Он рассказал главврачу об этом разговоре с нянечкой.
Тот, печально улыбаясь, нетвердо пообещал ему пожурить грубиянку: «Ну, уволю. А завтра кто будет работать?..»
Да, с медицинской обслугой стало случаться что-то непонятное. Дюгаеву потом не раз снилась та палатная няня с обесцвеченными до кукольной безжизненности волосами. Сколько гонора в ней, спеси, неуправляемого какого-то, бьющего через край, уродливого чувства собственного достоинства, то и дело разряжающегося хамством!.. Он верил: такие няни – исключение среди добрых и ласковых. Но к какой угодит мать?.. Недвижная, прикованная к кровати старуха… Кому она нужна? Если родным детям уход за нею в тягость, то чужим людям – и подавно…

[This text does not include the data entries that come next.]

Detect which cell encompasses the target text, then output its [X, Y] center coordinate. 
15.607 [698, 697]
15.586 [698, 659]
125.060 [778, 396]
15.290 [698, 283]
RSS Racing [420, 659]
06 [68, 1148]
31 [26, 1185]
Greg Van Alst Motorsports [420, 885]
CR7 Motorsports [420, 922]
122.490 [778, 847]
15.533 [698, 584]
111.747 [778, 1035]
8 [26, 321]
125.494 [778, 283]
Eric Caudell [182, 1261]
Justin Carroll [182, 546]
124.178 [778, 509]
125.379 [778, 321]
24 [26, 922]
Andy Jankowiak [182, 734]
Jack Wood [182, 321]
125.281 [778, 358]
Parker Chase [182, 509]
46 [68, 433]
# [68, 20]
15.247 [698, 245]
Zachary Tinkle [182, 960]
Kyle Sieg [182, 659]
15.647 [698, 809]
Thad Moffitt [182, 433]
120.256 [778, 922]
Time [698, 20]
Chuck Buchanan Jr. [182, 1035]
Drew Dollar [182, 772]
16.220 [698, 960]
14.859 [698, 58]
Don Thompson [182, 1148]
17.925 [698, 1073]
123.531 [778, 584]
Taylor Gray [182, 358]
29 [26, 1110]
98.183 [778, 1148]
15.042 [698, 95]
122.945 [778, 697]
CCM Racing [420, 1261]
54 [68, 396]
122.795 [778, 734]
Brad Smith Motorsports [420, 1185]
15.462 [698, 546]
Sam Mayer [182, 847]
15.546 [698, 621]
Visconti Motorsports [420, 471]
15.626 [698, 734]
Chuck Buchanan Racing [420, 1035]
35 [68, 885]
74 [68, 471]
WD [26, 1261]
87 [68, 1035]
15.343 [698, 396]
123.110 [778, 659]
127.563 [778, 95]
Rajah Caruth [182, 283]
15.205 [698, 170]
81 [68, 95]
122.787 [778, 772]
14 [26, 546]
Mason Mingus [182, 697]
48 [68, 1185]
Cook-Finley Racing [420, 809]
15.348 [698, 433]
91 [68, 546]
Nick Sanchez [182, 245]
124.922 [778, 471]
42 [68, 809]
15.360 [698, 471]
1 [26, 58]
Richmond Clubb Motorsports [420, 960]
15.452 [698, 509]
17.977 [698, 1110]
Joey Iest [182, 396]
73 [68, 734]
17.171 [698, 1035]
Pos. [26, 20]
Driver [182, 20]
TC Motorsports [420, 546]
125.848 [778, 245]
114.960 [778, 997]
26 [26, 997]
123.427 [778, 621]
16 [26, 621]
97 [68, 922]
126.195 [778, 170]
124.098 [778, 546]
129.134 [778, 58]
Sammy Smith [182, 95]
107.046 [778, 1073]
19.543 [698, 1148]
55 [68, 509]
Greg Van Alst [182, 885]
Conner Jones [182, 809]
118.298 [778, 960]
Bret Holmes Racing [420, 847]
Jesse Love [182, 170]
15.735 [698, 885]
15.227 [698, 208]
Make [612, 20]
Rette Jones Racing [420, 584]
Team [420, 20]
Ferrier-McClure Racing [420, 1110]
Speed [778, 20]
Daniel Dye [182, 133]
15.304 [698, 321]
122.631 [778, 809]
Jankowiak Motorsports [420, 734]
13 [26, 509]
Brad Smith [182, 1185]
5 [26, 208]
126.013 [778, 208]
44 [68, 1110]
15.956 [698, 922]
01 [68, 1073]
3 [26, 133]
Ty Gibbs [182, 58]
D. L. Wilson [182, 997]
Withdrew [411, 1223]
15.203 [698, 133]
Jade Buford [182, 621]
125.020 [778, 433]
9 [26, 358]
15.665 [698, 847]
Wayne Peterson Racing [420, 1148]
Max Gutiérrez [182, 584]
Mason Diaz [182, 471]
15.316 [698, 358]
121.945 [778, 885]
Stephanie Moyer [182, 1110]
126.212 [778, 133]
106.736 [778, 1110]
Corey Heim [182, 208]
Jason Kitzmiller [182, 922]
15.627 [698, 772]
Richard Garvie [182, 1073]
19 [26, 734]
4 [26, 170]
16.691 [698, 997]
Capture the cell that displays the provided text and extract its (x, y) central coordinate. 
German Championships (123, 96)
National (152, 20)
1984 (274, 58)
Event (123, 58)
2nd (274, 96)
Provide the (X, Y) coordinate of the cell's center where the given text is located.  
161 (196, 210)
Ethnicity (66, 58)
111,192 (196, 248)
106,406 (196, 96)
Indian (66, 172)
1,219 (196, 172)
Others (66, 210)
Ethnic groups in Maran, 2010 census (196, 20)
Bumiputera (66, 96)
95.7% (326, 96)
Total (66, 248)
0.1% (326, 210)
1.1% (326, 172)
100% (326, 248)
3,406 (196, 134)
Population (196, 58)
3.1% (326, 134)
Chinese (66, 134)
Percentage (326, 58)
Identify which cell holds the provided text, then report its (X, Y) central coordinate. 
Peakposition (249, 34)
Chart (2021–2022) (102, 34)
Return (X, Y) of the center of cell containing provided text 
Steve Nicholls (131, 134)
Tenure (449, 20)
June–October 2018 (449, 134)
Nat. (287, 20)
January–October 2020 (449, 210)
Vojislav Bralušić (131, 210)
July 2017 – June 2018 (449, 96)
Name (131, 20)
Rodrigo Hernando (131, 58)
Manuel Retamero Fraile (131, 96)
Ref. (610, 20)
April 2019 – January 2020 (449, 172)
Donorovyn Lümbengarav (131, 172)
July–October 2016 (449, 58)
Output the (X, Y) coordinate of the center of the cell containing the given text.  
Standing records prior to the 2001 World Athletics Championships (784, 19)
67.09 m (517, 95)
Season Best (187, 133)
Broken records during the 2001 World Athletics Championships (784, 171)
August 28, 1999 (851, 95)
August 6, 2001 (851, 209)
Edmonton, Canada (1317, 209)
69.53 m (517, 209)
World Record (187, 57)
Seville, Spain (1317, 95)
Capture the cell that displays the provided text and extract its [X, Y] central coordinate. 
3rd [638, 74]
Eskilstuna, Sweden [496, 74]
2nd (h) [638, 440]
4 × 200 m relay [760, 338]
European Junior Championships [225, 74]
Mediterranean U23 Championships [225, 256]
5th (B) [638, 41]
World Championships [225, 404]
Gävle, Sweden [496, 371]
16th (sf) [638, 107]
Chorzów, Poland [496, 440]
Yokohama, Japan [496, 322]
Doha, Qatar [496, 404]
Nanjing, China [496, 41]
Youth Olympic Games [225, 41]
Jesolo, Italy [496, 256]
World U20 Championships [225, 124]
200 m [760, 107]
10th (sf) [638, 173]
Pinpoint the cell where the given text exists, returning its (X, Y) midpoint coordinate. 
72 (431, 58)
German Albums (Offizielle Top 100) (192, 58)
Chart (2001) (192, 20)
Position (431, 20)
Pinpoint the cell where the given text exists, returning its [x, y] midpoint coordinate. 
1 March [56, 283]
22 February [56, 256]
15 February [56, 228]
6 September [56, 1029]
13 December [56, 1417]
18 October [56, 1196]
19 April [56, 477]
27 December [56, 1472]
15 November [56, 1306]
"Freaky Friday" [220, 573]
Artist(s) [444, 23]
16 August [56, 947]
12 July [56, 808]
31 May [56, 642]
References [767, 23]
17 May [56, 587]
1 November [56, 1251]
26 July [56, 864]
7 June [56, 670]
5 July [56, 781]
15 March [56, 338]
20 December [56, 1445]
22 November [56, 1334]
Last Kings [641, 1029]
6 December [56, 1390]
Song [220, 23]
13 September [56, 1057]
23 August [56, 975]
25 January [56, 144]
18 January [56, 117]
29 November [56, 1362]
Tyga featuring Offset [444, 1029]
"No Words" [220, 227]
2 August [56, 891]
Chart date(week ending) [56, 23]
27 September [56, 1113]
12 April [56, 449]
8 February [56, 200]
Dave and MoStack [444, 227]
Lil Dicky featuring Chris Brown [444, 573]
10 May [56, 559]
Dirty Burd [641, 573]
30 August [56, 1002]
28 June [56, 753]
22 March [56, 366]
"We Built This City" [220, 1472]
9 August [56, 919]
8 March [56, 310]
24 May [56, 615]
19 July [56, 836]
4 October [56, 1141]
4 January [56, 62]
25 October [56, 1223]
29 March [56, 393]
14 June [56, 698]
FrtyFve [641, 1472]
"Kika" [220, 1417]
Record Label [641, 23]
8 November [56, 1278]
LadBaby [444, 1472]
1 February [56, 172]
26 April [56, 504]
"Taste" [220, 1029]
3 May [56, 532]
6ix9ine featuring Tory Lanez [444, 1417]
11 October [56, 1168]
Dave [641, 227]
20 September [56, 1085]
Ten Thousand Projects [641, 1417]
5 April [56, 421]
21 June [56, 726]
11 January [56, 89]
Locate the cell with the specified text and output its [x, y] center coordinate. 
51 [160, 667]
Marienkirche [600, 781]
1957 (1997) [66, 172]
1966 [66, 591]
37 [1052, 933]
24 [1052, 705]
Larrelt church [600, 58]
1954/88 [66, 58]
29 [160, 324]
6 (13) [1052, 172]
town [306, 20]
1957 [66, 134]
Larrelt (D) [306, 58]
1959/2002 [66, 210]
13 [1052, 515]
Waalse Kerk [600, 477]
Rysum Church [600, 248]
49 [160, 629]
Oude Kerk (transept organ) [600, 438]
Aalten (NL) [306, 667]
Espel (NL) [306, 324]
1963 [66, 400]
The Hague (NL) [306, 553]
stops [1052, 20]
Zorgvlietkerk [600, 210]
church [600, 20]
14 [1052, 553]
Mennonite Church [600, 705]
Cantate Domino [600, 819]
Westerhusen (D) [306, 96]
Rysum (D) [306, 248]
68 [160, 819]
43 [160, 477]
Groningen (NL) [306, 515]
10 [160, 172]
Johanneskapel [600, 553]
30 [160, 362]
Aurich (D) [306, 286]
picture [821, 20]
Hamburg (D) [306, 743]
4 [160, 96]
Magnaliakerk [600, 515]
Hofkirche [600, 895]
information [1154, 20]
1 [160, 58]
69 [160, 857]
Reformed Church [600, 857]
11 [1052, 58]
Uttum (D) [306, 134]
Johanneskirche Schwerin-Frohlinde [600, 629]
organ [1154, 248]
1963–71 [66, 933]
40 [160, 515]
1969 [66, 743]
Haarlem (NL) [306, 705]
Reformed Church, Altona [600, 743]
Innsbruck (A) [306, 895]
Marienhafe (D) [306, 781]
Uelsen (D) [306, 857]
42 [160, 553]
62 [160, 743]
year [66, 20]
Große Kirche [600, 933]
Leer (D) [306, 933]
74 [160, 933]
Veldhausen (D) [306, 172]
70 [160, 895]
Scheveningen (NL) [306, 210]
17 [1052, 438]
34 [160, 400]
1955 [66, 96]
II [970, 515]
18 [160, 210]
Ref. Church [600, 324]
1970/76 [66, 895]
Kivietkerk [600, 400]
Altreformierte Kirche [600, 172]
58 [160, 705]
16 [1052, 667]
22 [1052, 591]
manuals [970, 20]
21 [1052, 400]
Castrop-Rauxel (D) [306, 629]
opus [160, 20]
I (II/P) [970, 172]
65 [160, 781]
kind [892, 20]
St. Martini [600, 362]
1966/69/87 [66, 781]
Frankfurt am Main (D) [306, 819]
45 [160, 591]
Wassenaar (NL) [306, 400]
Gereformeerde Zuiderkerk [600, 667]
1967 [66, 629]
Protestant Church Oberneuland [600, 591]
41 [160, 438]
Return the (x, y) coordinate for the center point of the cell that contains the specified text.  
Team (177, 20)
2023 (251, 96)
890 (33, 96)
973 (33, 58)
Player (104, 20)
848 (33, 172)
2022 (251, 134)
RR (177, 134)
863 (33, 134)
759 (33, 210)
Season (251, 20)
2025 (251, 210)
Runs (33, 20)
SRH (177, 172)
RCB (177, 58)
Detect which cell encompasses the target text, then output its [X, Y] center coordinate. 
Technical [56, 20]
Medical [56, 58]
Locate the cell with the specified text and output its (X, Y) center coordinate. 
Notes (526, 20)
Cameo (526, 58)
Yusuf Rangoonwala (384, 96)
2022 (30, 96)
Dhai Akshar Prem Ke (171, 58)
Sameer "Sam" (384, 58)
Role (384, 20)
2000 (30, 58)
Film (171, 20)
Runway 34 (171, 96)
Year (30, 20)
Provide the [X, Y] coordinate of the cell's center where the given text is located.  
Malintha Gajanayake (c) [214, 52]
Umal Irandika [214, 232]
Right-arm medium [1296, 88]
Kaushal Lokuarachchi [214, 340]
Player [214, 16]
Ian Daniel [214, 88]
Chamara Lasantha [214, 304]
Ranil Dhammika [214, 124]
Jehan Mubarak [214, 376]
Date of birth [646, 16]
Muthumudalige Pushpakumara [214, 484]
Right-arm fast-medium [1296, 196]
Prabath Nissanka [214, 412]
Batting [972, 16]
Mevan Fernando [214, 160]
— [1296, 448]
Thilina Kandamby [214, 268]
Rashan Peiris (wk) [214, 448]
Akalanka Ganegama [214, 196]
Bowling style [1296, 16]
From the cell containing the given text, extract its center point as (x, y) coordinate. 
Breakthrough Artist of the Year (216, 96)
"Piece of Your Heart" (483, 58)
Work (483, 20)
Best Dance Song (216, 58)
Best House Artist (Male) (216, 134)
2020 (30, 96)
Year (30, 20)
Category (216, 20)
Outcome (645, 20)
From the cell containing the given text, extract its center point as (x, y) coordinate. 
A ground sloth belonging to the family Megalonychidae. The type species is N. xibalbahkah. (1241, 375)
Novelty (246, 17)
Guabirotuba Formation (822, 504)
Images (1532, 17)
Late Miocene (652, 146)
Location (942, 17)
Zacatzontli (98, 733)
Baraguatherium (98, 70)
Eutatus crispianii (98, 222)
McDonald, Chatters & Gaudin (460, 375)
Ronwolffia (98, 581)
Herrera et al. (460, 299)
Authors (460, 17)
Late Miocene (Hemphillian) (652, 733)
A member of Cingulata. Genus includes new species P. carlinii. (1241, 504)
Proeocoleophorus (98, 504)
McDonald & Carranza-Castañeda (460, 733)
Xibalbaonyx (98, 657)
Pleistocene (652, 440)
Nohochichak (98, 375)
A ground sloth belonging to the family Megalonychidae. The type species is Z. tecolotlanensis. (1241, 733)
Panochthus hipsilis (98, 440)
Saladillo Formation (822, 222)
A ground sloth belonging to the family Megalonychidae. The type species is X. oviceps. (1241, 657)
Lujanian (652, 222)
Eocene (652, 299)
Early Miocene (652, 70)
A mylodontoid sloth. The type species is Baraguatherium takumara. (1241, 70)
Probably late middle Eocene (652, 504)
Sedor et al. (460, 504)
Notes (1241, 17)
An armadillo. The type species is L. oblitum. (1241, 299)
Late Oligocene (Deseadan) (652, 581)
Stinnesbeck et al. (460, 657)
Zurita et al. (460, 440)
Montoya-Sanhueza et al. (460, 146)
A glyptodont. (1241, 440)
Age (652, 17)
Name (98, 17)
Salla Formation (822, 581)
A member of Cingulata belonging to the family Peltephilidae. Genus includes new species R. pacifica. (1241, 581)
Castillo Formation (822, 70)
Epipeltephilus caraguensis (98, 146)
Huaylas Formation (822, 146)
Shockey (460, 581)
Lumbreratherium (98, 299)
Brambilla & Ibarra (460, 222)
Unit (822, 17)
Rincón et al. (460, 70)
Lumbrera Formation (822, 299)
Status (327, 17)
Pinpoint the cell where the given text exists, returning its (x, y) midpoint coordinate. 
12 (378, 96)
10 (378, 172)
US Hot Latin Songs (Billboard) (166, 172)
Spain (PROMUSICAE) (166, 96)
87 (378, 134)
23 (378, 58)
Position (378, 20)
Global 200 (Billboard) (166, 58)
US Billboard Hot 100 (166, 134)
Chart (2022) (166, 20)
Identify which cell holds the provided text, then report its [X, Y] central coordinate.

Медсестра, поглядывающая в окно, вдруг забарабанила кулачками в перегородку кабины. «Неотложка» выключила сирену и, плавно подрулив к тротуару, остановилась. Девушка выпрыгнула из машины и, бодро цокая каблучками по асфальту, пошла к столпившимся возле киоска людям. Прошло минут пять, долгих и томительных. Но вот белый халат отделился от толпы: медсестра шла назад, к «неотложке», широко улыбалась. В руках у нее веером торчали батончики шоколадного мороженого. Два батончика она сунула в кабину и, оберегая на полных красивых губах темно-сиреневую помаду, стала нежно-кокетливо откусывать от батончика, что-то негромко говорить усатому. Наконец, тот командирски кивнул ей, и она влезла в салон. «Неотложка» пристроилась к потоку машин, опять включила сирену, и снова ужасающий вопль человеческой беды, расходясь волнами, понесся над людной улицей.
Когда машина свернула за угол и, выключив сирену, побежала по усыпанному желтой листвой, тихому проулку, Дюгаев крикнул:
– Остановите!.. Я живу здесь.
Вылезая из машины, добавил:
– Прошу вас… вон к тому, второму подъезду. Там ближе будет внести мать. Я беру ее к себе.
– Но… мы по рации сообщили в приемный покой, – ладонью стирая мороженое с губ и усов, недоуменно заворчал врач.
– Это моя мать, и позвольте… Вы сами сказали, как важен ей уход… В общем, следуйте, пожалуйста, за мной, – твердо взглянув в растерянное лицо усатого, сказал Дюгаев и пошел вдоль газона поблекших цветов ко второму подъезду пятиэтажки.